You really need to give it a try. My dr. Has faith in it. The first month can be brutal, but it gets easier as time goes by. I invested in a cooling pillow and mattress. That helped with the alarm. Also, invest in a cooling hat for when going outdoors.

my husband started it in June, he was trained on a thursday, but experienced 'burning' on a saturday. i mention this, because the support was very poor, the person kept telling him that it is possible to get 'warm' sensations and didnt really assess the difference in burn vs warm. then we had a problem with putting the wires in the sleeve. the customer service person told us that they did not have one in the office to see what i was trying to explain, as well I sent her photos of what we were trying but i had to email as they don't have texting on the weekends. At that point, we opted to wait until Monday to speak directly to our trainer who did resolve the issues for us. and i conveyed my dissatisfaction with the support. Overall i feel they are also not as transparent as to the division of symptom mgt (ie md) vs technical difficulties with the device, and they don't tell you that your Device support person who trains you is not an RN, so while I accept this now, it was frustrating to discuss what causes the burning and its impact on his skin . I think they should have introductory page of who is who and who you go to for what. I found that later in general literature, but i also feel the training materials are too disjointed, I noticed on the fb page, someone put a cheat sheet together and was willing to share that.
It is a quality of life issue with using this treatment, and it is hard to establish whether the sx you have are related to disease progression or issues with the tx or chemo.
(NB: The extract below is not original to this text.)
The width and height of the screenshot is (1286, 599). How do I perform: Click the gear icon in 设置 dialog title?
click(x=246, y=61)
But as previous poster notes, it does get easier as you go on. I found that if i kept my concerns directed to my trainer during business hours, i felt more confident about the care my husband was receiving.
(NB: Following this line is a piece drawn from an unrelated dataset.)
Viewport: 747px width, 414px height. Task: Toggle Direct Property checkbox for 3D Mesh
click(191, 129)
I also requested extra visits there is no protocol for how many visits per month, nor when they send the info to your md. That is another criticsim . But as i said before i now am bit more assertive much to my husbands chagrin, BUt i am a retired dialysis sw, so i know about what pt self care should be modeled after and realize that this is just a device they are responsible for, I have also told my husband that if he feels it is too confining, i understand if he doesn't want to do it. Granted he is on chemo and has an inoperable grade 4 gilo, but my feeling is we need to promote him having a good quality of life, since extending doesn't mean anything unless you can enjoy what you are doing. Good luck, also look at the optune fb page, very helpful. Obviously the company doesnot promote these because they do have stay with the guidelines of their research to get the optimal amount of validity.